Décapitaliser, un crève-cœur !
Moins d’une semaine après sa prise de fonction, le préfet a pu mesurer au Gaec de Drom à Sainte-Eulalie l’ampleur des conséquences des dégâts de campagnols et de la sécheresse.
“C’est un crève-cœur...” : même si Mathieu et Estelle Rochette n’ont pas encore définitivement scellé leur décision, le seul fait d’envisager de se séparer d’une trentaine de vaches dont l’intégralité de leur cheptel laitier (une vingtaine de prim’holstein) s’apparente à un traumatisme pour ces jeunes éleveurs, frère et sœur, associés au sein du Gaec de Drom sur la commune de Saint-Eulalie. “Rien que de se lever tous les jours et d’entendre des vaches bramer parce qu’elles ont faim, de les nourrir au ratelier avec une ration sèche alors qu’à cette période elles devraient profiter de l’herbe, c’est un vrai stress tout comme de voir la tonne vide, de devoir calculer chaque jour pour les nourrir, les abreuver, c’est une charge de travail et morale”, ont confié ces deux passionnés d’élevage et de la race salers, lundi matin, au préfet Buchaillat. Ce dernier consacrait sa première sortie officielle sur le terrain au monde agricole cantalien particulièrement malmené.
35 000 € d’achats au bas mot
Les estimations de ces jeunes agriculteurs font état de pertes fourragères à hauteur de 70 % et quand bien même ils ont déjà acheté pour 10 000 € de fourrage (foin, enrubannage, maïs) et semé exceptionnellement 4 hectares de maïs, cela sera de très loin insuffisant pour espérer passer l’hiver. “Il nous faudra acheter encore 25 000 € de fourrage et encore, à condition de décapitaliser une quinzaine de salers et les laitières sachant qu’en année normale, on est autonome en fourrage - hormis en paille - et on garde même toujours un peu d’excédent au cas où”, explique Mathieu, qui n’a jamais connu pareille situation depuis son installation en 2011 alors en Gaec avec son père Jean-Louis. Si les éleveurs affouragent depuis des semaines au pré, ils ont aussi dû se résoudre pour la première fois à rentrer une vingtaine de mères salers et leurs veaux pour que ceux-ci aient accès à de la nourriture et assurent un minimum de croissance. “Au ratelier, c’est la concurrence, ce sont les vaches qui mangent et les veaux qui regardent...”, décrit Estelle.

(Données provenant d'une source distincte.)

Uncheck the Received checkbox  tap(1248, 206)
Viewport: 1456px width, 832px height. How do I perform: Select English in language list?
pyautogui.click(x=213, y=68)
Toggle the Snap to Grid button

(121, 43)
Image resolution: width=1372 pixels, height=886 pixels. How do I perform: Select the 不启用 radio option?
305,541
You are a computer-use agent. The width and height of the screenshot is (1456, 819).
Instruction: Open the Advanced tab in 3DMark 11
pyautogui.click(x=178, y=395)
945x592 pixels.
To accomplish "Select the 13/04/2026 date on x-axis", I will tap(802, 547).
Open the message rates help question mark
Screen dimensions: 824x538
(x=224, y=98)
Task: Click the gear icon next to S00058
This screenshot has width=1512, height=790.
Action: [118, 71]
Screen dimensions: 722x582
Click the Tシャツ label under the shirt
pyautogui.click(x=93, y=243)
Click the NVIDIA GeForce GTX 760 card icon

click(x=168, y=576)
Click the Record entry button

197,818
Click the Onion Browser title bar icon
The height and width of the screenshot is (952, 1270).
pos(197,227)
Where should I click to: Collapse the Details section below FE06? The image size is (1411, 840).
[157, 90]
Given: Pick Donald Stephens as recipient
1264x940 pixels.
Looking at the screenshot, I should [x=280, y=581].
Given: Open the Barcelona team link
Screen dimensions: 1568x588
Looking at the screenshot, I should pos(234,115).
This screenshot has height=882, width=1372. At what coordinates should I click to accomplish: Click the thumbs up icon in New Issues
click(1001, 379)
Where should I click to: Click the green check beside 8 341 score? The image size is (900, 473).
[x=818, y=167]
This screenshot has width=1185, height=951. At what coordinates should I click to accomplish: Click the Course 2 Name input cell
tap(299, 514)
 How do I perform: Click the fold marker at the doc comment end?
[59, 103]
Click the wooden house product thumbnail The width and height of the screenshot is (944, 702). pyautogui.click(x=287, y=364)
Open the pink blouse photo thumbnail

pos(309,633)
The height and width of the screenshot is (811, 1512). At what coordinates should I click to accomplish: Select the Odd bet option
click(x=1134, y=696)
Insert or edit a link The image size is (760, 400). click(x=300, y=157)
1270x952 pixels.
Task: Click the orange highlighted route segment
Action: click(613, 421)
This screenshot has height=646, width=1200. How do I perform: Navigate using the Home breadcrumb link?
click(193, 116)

Les rats même dans le maïs
Si la sécheresse et la fournaise de l’été ont asséché les sols, brûlé les prairies sur ce plateau pourtant réputé fertile, tari les sources, c’est un autre fléau qui a dévasté la ressource fourragère de l’exploitation dès le printemps : les rats taupiers. Les rongeurs ont retourné 90 % des surfaces du Gaec de Drom réduisant certaines parcelles à un champ de terre. Les exploitants ont tenté d’en sauver une partie en resemant près de 50 ha. Un coup d’épée dans l’eau et un trou dans la trésorerie de 9 000 €. “Ils ont tout mangé au fur et à mesure que ça poussait”, témoigne Mathieu Rochette.
Pire, alors qu’ils se sont terrés dans les sols secs cet été, les rongeurs ont de nouveau ravagé le peu de prairies que de potentielles pluies permettraient de faire repartir. La densité de population est telle “qu’ils s’attaquent désormais aux céréales mais aussi au maïs”, pointe Mathieu. Des campagnols plus gros et dont les cycles se rapprochent et surtout durent, constate sa sœur : “Ça fait la troisième année et je crains qu’on les ait encore l’an prochain.”
Autre impact du fléau, sanitaire : des quantités de terre ingérée par les bovins (mais aussi les éleveurs) qui se traduisent par des problèmes d’ingestion mais aussi de fertilité, relèvent les Rochette.
Descente d’estive avec deux mois d’avance
La situation du Gaec de Drom est malheureusement loin d’être un cas isolé, comme ont témoigné autour d’eux les responsables locaux et départementaux de la FDSEA et des Jeunes agriculteurs qui redoutent une décapitalisation massive dans les cheptels cantaliens. Tous ont vu redescendre ces dernières semaines les camions des estives avec plus de deux mois d’avance. “Il va manquer du fourrage partout”, soupire le délégué cantonal. Manquer de fourrage... et de la trésorerie dans le contexte inédit d’explosion des charges d’exploitation. Une courbe inflationniste que ne suit pas le prix du lait, déplore Mathieu, une des raisons motivant également l’hypothèse de vendre le cheptel laitier. “L’une de nos premières peurs, c’est de reprendre une sécheresse comme ça en 2023 avec toujours les rats”, confie Estelle.